What You Need to Know About Open Enrollment: Health Insurance Options

by Ryan Guina

Open Enrollment is currently in season for thousands of employees. For most people, this is the only time of the year when they can make benefits elections for their health, dental, vision, and other company sponsored insurance plans. Most companies only give a two week window to make changes, so let’s take a look at the most common health insurance coverage options available to most employees.

Open enrollment health insurance options

Open Enrollment Health Insurance Options

It’s hard to focus when there are so many choices!

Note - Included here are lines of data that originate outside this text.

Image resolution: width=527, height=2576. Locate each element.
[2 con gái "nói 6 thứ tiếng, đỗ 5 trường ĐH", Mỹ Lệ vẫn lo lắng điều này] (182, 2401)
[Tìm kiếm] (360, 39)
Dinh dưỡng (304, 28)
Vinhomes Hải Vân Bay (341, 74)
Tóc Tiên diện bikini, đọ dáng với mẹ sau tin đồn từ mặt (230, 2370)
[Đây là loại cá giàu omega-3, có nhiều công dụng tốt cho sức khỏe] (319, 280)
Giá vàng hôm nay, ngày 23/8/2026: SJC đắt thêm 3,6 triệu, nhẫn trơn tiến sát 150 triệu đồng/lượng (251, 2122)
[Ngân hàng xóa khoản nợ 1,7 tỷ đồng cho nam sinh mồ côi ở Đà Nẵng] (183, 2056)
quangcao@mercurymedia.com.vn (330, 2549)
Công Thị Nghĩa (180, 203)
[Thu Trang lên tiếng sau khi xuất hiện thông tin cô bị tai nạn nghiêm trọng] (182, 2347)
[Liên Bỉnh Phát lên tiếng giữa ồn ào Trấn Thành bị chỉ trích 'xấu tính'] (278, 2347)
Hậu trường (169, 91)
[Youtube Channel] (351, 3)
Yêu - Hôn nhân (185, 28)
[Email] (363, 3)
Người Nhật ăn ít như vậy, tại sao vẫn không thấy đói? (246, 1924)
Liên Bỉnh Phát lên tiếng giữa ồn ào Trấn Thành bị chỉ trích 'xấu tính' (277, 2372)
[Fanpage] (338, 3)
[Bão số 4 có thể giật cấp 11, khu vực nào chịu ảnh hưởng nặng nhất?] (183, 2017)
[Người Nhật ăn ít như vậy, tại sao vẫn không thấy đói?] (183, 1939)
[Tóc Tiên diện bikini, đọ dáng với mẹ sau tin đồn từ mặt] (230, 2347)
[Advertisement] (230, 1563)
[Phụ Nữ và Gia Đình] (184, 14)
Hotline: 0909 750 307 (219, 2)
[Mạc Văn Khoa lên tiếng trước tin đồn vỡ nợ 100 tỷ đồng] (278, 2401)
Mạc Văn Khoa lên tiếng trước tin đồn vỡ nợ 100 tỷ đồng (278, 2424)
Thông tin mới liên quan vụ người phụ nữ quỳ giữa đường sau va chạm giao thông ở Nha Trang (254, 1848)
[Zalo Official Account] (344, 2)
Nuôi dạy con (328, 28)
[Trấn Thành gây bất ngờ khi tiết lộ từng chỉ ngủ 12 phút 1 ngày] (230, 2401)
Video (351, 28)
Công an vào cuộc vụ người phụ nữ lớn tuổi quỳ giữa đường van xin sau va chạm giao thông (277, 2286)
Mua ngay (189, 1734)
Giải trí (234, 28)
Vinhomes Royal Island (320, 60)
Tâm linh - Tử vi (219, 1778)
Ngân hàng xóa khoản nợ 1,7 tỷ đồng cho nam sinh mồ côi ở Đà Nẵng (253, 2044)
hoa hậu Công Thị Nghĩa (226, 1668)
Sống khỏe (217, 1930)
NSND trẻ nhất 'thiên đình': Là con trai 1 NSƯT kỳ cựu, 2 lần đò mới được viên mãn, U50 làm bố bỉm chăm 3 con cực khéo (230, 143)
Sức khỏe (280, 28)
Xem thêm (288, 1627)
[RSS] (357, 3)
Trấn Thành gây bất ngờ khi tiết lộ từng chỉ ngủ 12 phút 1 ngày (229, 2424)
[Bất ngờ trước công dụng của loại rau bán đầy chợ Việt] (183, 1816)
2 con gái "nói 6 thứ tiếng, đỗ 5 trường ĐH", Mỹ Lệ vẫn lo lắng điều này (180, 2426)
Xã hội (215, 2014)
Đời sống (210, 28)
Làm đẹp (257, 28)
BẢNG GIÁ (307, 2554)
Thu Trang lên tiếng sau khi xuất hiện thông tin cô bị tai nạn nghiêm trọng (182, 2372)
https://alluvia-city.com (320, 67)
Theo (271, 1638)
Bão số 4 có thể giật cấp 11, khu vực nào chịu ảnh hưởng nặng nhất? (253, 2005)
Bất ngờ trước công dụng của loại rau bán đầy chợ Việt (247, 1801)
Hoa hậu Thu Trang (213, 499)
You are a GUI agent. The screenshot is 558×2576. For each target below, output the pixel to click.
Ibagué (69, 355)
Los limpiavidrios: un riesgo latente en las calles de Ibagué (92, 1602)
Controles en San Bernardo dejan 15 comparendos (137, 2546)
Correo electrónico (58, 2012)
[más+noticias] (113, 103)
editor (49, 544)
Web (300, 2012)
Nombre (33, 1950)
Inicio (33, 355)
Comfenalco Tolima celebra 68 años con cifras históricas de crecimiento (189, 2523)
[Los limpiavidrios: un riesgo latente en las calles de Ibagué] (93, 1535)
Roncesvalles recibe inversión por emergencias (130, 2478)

There are several types of medical insurance, and we will cover the most common types – keep in mind that your company may offer variations, combinations, or something completely different than these listed here. This is general information only, and you should examine your policy options closely before making a decision on which health plan option to choose.

Fee for service health care plans

Fee for Service health care plans are the most flexible healthcare insurance plans available, as you can visit any doctor at any time, without a referral required by the insurance company. You do not need to worry about in or out of network providers and you can visit any hospital in the country. You also pay for this flexibility.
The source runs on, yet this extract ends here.